## TEXT SEGMENT
◆ ◆ ◆ ◆

Gold Coast 2018 Commonwealth Games — the home Games

  • Australia delivered an outstanding home Games and topped the medal tally with a total of 198 medals. The broader community connection was strongly evident, with many stories of sporting achievement shared and celebrated with the Australian public, inspiring and contributing to a sense of national pride.
  • The AIS and Commonwealth Games Australia worked in partnership to deliver a range of initiatives to support athletes and coaches, including the provision of recovery services, performance planning and analysis, coaching and servicing roles, and the Global Coaches House and Sideline Champions initiatives.
  • The 2018 Global Coaches House, which provided a learning and networking opportunity for national and international sport coaches, was a partnership between the AIS, International Council for Coaching Excellence, Griffith University and the Commonwealth Games Federation.
  • The AIS delivered the High Performance Women Coaches Program to improve development pathways and support increased representation of women in Australia’s elite coaching ranks and at major benchmark events.

◆ ◆ ◆ ◆

## LISTED ENTRIES
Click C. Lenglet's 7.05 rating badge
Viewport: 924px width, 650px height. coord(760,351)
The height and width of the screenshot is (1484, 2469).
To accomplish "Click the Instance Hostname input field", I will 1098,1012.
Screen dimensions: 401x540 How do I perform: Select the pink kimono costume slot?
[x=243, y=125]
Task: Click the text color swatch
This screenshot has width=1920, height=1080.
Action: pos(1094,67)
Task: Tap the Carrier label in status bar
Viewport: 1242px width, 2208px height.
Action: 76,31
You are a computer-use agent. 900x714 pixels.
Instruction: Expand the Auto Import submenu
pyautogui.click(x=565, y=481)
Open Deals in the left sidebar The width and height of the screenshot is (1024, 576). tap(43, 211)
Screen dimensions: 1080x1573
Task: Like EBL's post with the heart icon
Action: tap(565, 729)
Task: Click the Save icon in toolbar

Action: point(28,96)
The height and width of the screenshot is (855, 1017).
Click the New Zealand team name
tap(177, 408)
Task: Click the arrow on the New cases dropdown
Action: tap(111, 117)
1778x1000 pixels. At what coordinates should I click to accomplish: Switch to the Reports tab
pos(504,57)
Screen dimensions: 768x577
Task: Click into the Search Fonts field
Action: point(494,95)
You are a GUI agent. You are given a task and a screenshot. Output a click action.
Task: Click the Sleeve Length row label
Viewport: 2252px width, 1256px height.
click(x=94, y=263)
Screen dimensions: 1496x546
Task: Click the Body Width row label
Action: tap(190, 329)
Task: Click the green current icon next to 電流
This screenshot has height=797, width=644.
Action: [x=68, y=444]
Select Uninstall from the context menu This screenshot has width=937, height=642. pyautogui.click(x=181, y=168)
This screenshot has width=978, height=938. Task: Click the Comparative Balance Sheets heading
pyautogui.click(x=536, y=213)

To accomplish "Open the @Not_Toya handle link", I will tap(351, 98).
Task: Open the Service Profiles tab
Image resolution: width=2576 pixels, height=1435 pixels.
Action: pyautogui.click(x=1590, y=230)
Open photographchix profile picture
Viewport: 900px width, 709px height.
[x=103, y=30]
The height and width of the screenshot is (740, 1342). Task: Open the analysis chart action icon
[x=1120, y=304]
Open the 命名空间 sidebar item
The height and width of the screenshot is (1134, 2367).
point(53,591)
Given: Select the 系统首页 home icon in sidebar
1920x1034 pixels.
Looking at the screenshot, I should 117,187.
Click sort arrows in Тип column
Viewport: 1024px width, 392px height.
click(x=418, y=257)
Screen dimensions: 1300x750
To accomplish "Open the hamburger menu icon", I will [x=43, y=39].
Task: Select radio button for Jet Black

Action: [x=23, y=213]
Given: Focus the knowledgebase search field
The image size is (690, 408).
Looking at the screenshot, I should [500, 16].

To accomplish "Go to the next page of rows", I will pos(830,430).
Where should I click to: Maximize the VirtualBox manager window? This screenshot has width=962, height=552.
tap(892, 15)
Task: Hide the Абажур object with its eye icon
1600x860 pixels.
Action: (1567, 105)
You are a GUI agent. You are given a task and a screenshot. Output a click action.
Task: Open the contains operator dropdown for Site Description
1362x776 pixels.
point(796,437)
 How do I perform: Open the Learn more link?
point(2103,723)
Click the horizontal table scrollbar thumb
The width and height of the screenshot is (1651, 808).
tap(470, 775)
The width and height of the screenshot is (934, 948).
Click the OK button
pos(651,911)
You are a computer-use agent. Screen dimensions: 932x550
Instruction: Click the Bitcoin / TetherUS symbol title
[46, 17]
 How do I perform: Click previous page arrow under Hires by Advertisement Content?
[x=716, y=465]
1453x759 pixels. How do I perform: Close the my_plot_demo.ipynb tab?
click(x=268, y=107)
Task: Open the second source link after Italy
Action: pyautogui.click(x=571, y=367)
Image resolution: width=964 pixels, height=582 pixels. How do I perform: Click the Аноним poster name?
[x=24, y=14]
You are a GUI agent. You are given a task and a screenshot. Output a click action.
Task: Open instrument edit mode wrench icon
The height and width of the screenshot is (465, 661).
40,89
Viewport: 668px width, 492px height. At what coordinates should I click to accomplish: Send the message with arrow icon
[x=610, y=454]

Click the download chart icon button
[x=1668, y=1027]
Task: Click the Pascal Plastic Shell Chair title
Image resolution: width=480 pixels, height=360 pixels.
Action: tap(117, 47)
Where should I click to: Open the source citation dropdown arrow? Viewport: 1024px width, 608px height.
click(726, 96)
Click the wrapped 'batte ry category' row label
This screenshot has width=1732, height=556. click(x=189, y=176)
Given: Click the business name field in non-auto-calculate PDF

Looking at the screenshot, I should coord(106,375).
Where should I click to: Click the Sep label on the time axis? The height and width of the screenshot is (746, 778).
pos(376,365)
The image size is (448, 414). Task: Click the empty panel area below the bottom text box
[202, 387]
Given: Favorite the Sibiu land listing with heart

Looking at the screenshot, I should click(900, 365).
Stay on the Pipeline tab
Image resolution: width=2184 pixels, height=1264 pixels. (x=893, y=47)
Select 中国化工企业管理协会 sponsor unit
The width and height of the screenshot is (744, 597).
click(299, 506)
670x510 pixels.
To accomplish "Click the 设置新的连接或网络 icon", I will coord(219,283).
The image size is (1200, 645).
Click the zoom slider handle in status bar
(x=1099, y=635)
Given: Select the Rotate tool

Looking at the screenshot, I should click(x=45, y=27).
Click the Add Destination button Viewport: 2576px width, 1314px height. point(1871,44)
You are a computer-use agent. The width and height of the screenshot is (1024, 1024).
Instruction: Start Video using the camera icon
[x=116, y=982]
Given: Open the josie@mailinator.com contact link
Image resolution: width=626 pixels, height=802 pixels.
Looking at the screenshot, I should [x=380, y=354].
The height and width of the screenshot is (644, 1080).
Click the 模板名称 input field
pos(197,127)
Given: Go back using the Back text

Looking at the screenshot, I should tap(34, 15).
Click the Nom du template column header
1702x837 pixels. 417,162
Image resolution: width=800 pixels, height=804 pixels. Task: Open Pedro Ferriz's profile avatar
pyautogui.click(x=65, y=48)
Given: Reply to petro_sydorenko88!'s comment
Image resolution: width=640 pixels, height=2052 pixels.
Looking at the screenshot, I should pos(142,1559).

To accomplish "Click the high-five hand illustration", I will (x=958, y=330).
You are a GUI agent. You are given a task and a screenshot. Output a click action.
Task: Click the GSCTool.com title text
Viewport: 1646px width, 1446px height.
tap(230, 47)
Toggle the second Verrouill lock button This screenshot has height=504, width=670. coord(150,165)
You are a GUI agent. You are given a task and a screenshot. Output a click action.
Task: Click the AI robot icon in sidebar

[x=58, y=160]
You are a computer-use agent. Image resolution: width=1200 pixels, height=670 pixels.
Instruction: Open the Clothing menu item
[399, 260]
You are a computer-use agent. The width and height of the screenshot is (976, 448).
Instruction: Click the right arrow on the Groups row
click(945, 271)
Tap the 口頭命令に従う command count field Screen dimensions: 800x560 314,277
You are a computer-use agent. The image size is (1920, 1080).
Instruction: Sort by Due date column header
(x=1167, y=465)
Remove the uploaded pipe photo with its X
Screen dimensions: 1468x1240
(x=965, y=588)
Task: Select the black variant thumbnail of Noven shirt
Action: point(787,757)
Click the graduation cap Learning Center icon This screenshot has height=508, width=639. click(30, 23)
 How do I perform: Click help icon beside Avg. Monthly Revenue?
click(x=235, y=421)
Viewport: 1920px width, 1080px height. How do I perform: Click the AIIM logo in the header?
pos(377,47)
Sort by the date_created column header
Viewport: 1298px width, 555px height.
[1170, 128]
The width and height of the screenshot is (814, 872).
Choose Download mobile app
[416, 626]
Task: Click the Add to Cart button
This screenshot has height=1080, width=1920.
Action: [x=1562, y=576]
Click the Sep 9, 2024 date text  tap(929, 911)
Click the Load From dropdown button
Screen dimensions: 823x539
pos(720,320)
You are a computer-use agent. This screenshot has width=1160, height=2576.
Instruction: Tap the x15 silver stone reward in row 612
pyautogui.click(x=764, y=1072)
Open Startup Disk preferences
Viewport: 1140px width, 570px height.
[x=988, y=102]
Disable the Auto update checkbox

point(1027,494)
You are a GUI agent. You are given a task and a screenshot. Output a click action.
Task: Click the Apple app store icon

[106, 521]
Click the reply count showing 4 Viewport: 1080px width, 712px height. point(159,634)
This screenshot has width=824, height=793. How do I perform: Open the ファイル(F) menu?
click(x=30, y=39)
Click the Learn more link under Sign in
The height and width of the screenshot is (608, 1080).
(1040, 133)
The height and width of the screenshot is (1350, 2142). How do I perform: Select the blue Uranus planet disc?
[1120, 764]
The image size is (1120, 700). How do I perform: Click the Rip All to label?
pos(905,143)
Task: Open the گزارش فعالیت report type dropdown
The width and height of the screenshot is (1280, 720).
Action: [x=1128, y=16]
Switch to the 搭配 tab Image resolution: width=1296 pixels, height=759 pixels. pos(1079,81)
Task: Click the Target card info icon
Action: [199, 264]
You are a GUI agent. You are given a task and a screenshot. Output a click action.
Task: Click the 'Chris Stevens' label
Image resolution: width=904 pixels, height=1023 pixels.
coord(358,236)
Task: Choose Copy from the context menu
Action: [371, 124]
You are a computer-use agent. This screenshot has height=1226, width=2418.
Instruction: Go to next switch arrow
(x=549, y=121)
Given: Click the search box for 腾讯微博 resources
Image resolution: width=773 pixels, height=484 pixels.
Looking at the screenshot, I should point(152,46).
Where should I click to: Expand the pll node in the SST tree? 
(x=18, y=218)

◆ ◆ ◆ ◆

## OBJECTIVE
Using the Gold Coast 2018 text, answer these:
(a) How many medals did Australia win in total?
(b) Which four bodies formed the partnership behind the 2018 Global Coaches House?
(c) What program did the AIS deliver to support more women in Australia's elite coaching ranks?

## FULL SOLUTION
(a) 198 medals.
(b) The AIS, the International Council for Coaching Excellence, Griffith University and the Commonwealth Games Federation.
(c) The High Performance Women Coaches Program.